Everything in the data gets repeated exactly, except for the pictures.

⟨

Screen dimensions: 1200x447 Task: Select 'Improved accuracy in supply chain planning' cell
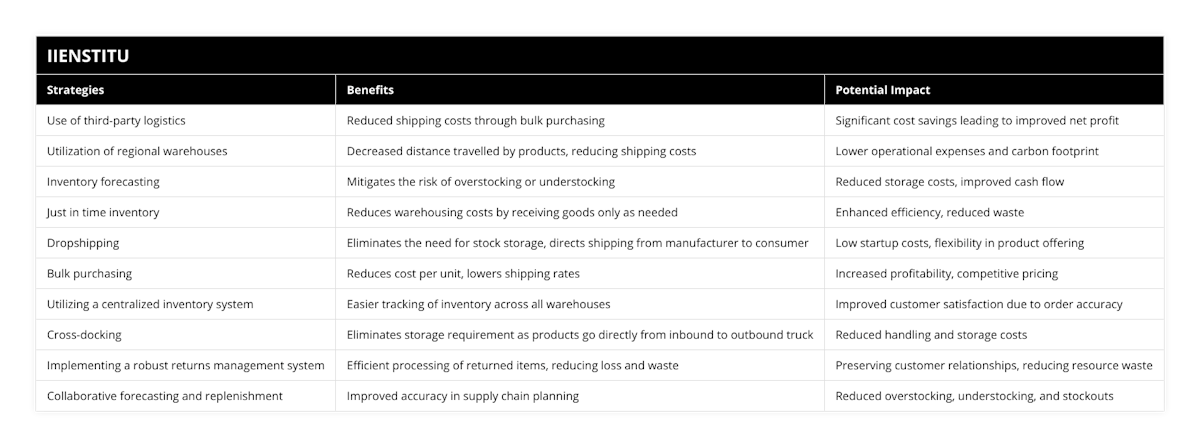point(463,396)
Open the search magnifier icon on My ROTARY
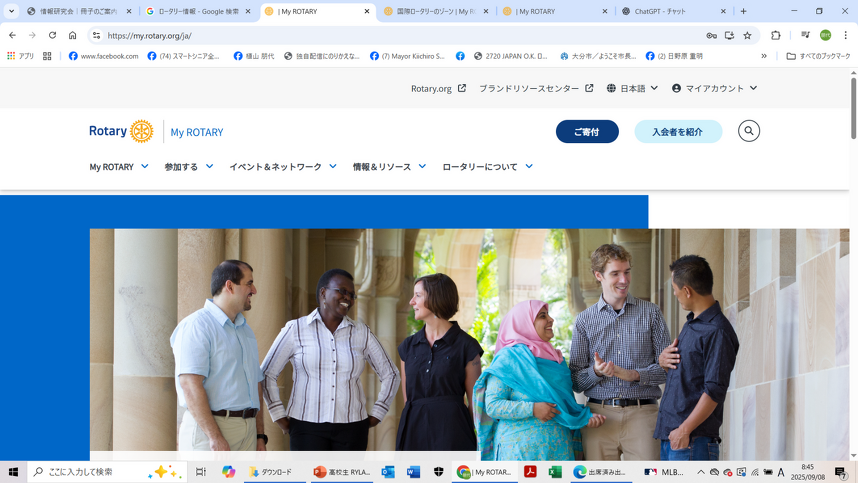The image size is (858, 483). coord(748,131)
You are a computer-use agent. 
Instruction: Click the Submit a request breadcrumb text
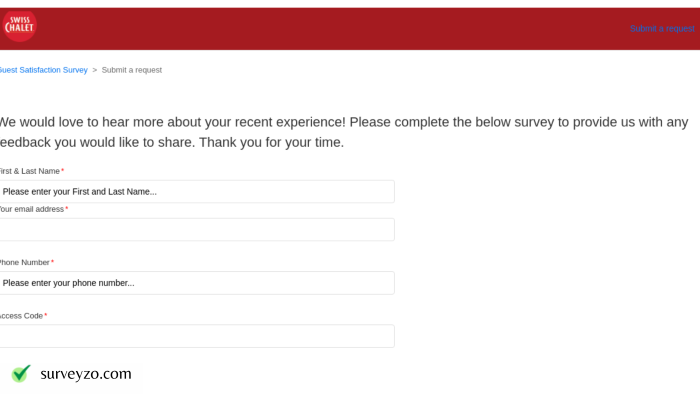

⟩

▶ _Answer section_:
Screen dimensions: 1200x447 Task: Select 'Improved accuracy in supply chain planning' cell
point(463,396)
Open the search magnifier icon on My ROTARY
The image size is (858, 483). coord(748,131)
You are a computer-use agent. 
Instruction: Click the Submit a request breadcrumb text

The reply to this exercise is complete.